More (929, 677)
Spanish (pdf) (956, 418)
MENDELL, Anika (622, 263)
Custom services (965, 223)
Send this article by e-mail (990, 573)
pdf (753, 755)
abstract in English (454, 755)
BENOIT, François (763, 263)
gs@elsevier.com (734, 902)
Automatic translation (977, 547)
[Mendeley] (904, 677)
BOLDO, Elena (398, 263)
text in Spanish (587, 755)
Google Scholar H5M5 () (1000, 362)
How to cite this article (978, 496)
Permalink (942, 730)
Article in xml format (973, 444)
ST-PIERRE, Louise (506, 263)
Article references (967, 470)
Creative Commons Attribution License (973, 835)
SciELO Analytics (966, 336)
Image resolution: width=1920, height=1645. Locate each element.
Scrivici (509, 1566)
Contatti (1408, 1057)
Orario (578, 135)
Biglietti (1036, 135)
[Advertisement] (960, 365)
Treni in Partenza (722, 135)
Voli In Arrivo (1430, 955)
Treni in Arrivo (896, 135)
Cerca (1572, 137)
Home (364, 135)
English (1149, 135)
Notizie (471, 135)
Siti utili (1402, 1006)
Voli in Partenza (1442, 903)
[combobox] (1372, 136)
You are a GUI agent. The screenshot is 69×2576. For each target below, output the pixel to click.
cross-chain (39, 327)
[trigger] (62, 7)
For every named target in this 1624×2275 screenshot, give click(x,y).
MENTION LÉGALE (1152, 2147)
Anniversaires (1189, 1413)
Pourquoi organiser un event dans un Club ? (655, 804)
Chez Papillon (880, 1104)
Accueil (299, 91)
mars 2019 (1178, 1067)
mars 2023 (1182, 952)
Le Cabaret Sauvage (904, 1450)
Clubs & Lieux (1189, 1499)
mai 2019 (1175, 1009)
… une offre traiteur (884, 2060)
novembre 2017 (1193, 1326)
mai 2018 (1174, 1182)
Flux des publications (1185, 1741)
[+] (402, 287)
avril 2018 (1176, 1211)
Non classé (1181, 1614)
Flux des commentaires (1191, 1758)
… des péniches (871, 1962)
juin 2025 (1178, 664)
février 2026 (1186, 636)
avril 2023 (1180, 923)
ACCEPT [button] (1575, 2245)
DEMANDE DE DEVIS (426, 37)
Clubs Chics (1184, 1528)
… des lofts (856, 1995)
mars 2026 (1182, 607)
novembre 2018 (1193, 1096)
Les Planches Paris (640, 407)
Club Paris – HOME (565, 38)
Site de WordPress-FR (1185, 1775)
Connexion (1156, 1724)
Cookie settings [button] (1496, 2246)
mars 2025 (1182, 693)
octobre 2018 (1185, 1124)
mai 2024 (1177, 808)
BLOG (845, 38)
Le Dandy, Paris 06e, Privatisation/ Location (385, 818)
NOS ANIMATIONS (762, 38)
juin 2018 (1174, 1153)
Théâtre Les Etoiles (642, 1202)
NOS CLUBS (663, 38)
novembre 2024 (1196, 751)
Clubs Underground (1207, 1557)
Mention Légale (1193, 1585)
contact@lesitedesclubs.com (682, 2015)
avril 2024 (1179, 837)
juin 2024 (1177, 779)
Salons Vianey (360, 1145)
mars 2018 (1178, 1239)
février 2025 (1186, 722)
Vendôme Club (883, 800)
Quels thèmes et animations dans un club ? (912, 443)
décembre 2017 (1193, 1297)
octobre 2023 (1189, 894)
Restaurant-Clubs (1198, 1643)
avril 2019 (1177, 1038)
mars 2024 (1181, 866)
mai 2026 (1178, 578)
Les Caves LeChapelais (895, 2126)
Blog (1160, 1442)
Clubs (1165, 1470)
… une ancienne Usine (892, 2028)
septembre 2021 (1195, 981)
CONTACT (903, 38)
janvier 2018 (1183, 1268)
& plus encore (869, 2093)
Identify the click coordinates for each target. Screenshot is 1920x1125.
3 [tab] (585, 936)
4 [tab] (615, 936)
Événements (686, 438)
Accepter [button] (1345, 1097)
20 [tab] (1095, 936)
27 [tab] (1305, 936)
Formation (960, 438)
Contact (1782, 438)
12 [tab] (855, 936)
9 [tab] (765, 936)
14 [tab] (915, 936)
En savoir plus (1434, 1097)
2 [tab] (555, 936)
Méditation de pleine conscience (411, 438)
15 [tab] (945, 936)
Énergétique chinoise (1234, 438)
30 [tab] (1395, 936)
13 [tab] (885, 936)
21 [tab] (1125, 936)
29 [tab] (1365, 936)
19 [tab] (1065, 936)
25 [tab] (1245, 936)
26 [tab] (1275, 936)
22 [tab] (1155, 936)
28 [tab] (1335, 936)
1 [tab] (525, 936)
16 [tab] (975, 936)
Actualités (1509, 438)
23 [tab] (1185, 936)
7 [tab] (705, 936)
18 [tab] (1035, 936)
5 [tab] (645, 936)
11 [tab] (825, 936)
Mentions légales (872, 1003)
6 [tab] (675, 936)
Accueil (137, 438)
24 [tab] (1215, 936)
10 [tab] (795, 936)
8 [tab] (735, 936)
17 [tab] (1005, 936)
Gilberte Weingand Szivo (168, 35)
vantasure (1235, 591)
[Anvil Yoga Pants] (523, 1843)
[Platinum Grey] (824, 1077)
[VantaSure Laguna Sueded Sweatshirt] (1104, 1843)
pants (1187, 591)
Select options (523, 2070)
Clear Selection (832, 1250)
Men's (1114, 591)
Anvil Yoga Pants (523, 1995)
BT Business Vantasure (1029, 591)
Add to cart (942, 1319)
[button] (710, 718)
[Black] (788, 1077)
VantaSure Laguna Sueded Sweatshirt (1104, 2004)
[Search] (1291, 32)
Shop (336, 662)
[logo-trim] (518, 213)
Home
::::::::::
__YOUR GOAL__
Reproduce exactly, and with no other material, the lines between those holding "ST-PIERRE, Louise (506, 263)" and "[combobox] (1372, 136)", inclusive.

__FINISHED EXERCISE__
ST-PIERRE, Louise (506, 263)
Article references (967, 470)
Creative Commons Attribution License (973, 835)
SciELO Analytics (966, 336)
Image resolution: width=1920, height=1645. Locate each element.
Scrivici (509, 1566)
Contatti (1408, 1057)
Orario (578, 135)
Biglietti (1036, 135)
[Advertisement] (960, 365)
Treni in Partenza (722, 135)
Voli In Arrivo (1430, 955)
Treni in Arrivo (896, 135)
Cerca (1572, 137)
Home (364, 135)
English (1149, 135)
Notizie (471, 135)
Siti utili (1402, 1006)
Voli in Partenza (1442, 903)
[combobox] (1372, 136)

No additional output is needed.